● EXERCISE INSTRUCTIONS
**a)** In the spa industry article, rewrite the passage from "At least that" up to and including "the very knowledgeable.", putting "participants" in place of "attendees".
**b)** Answer these questions from the spa industry article:
(i) At which hotel was the International Spa Association's conference held?
(ii) How many spas were there in 2003?
(iii) In what year did Canyon Ranch Spa Club open on the Queen Mary II?
**c)** Sum up the spa industry article in two sentences.
[Opening PAGE EXTRACT section]
By  on December 1, 2006

LAS VEGAS — There is a spa for everyone.

At least that was the takeaway message from the International Spa Association's annual conference held here Nov. 6 to 9 at the Venetian Resort Hotel Casino. Among the 3,300 attendees, a prominent theme of discussion was how to retain loyal spa goers and reach out to new clientele who are pouring into the $9.7 billion domestic spa industry.

Roughly 32.2 million adults visited a U.S. spa last year, helping push spa treatments past golf as the most popular activity during corporate events, according to PricewaterhouseCoopers' research. The number of spas mushroomed from 9,900 in 2003 to nearly 13,800 this year, with the mix of spas and products tailored to satisfy the demands of a vast range of consumers, from the recently initiated to the very knowledgeable.

"Spas are becoming more normative. You don't have to be a spa guru to attend," said Darryll Leiman, director of cruise operations for Canyon Ranch Spa Club, which opened on the Queen Mary II in 2004. "If you have a positive experience at a day spa, you might choose to go to a spa as part of your vacation. Day spas feed resort spas feed destination spas."
[Closing PAGE EXTRACT section]
[Opening INFORMATION section]
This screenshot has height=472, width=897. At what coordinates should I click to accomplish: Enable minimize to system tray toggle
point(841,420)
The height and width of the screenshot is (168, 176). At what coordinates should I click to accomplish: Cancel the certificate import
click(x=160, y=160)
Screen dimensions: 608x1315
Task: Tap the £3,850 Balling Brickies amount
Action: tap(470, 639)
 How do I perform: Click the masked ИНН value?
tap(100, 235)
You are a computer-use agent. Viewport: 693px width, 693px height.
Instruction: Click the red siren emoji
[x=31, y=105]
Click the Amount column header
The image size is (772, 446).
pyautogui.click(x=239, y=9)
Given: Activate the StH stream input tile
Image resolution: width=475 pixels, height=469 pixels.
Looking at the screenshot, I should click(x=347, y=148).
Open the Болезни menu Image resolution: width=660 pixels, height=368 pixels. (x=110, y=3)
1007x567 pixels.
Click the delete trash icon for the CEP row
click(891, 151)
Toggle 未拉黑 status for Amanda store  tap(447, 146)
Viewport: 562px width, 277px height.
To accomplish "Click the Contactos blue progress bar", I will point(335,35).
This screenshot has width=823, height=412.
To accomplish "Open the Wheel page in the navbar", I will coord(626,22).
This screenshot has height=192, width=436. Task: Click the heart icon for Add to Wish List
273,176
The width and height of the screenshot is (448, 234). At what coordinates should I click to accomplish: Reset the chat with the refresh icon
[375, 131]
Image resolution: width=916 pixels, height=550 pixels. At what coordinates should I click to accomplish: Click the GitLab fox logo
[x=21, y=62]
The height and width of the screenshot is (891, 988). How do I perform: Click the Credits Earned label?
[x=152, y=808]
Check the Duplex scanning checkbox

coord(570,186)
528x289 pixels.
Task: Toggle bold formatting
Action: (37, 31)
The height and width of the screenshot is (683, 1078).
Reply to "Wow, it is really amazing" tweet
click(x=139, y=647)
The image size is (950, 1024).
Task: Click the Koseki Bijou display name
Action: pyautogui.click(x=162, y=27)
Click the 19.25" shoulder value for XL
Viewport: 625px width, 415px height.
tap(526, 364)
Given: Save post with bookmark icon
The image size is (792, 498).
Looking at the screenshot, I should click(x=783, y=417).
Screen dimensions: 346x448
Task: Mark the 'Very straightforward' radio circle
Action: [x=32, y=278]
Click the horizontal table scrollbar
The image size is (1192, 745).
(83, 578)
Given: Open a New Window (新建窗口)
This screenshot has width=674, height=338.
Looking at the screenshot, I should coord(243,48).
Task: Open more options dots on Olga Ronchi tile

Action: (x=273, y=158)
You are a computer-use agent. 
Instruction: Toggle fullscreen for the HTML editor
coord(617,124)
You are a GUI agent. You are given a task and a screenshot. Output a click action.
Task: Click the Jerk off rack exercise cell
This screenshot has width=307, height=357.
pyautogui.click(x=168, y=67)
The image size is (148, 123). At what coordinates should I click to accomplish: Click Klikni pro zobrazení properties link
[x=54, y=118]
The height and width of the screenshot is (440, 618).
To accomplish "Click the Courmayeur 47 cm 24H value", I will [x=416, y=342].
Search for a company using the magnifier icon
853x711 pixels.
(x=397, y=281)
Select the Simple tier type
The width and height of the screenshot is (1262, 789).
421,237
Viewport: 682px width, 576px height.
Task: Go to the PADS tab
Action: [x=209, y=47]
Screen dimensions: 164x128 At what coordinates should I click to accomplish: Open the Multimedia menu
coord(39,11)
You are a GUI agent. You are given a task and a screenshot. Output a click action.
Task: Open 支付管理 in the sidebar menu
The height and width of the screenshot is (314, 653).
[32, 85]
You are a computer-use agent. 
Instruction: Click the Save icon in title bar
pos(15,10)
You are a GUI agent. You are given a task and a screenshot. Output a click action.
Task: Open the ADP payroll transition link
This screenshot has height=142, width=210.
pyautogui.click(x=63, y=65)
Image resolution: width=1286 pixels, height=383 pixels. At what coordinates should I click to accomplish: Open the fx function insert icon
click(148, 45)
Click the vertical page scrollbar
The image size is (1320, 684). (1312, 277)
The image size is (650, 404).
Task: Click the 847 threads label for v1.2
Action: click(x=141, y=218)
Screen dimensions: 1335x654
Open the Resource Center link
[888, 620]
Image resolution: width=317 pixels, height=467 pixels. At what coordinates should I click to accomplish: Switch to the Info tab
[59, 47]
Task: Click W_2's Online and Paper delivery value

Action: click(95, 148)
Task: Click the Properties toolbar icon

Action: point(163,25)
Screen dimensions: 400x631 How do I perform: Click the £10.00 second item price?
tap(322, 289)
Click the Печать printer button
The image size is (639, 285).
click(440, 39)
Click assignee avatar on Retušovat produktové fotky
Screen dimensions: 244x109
[Closing INFORMATION section]
● ACTIVITY ANSWERS
**a)**
At least that was the takeaway message from the International Spa Association's annual conference held here Nov. 6 to 9 at the Venetian Resort Hotel Casino. Among the 3,300 participants, a prominent theme of discussion was how to retain loyal spa goers and reach out to new clientele who are pouring into the $9.7 billion domestic spa industry.

Roughly 32.2 million adults visited a U.S. spa last year, helping push spa treatments past golf as the most popular activity during corporate events, according to PricewaterhouseCoopers' research. The number of spas mushroomed from 9,900 in 2003 to nearly 13,800 this year, with the mix of spas and products tailored to satisfy the demands of a vast range of consumers, from the recently initiated to the very knowledgeable.

**b)**
(i) The Venetian Resort Hotel Casino
(ii) 9,900
(iii) 2004

**c)** At the International Spa Association's annual conference in Las Vegas, a main topic was how to keep loyal spa goers and reach the new clients flowing into the $9.7 billion U.S. spa industry. About 32.2 million adults visited a U.S. spa last year, the number of spas grew from 9,900 in 2003 to nearly 13,800, and Canyon Ranch's Darryll Leiman said spas are becoming more normal, with day spas leading people to resort and destination spas.